# 1990 chevy p30 sway bar bushings



## mikenmel (Apr 24, 2010)

does anyone have any info on front sway bar to frame bushings on a 1990 holiday rambler chevy p30 motorhome chassis that has an 1.5" sway bar.  every part catalog and parts store only lists up to a 1 5/16" bushing.  i have measured the bar with an open end wrench and a digital micrometer and it's definately a 1.5" bar.  my bushings are wasted and it's driving me nuts but i can't find the correct size anywhere.  thanks.


----------



## Guest (Apr 24, 2010)

RE: 1990 chevy p30 sway bar bushings

Mike ,, first off welcome to the forums ,, not sure where u live and such ,, but if u have  Truck Pro parts store near u ,, i know they can get what u want ,, but also ck with the Chevy dealer ,, they maybe able to get them for u also ,, and while u'r at ,, call a few of the big truck shops ,, Napa should be able to get what u need , they have a Big truck catalog ,, but it depends on if the parts guy knows how to use it and such ,,


----------



## Triple E (Apr 27, 2010)

RE: 1990 chevy p30 sway bar bushings



These people have sway bars bushings for chevy motor homes. Good Luck.

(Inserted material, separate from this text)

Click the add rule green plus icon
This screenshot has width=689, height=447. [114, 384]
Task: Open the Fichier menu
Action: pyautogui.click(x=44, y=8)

http://www.suspensionconnection.com/cgi-bin/suscon/scan/fi=products/st=db/co=1/sf=category/se=Sway%20Bar%20Bushings/op=eq/nu=0/sf=veh_make/se=Chevy%20%3A%3A%20GMC/op=eq/nu=0/sf=model/se=Truck%204wd/op=eq/nu=0/ml=25/tf=category/to=x/tf=veh_make/to=x/tf=model/to=x/tf=description/to=r.html


----------



## mikenmel (Apr 27, 2010)

Re: 1990 chevy p30 sway bar bushings

thanks triple e..........i see a set for a 1.42" bar....might be able to make that work........


----------



## Triple E (Apr 28, 2010)

Re: 1990 chevy p30 sway bar bushings

No problem Mike, that is what we are here for.  Please let us know if it works.    

 :8ball:


----------



## mikenmel (May 1, 2010)

Re: 1990 chevy p30 sway bar bushings

got a set for a 1.42" bar.  not exactly right, there's a small gap that won't close up.  but they work and it's tremendously better than it was before.  i know these won't last all that long but this buys me time and i can still look for the right ones.....thanks for the help.


----------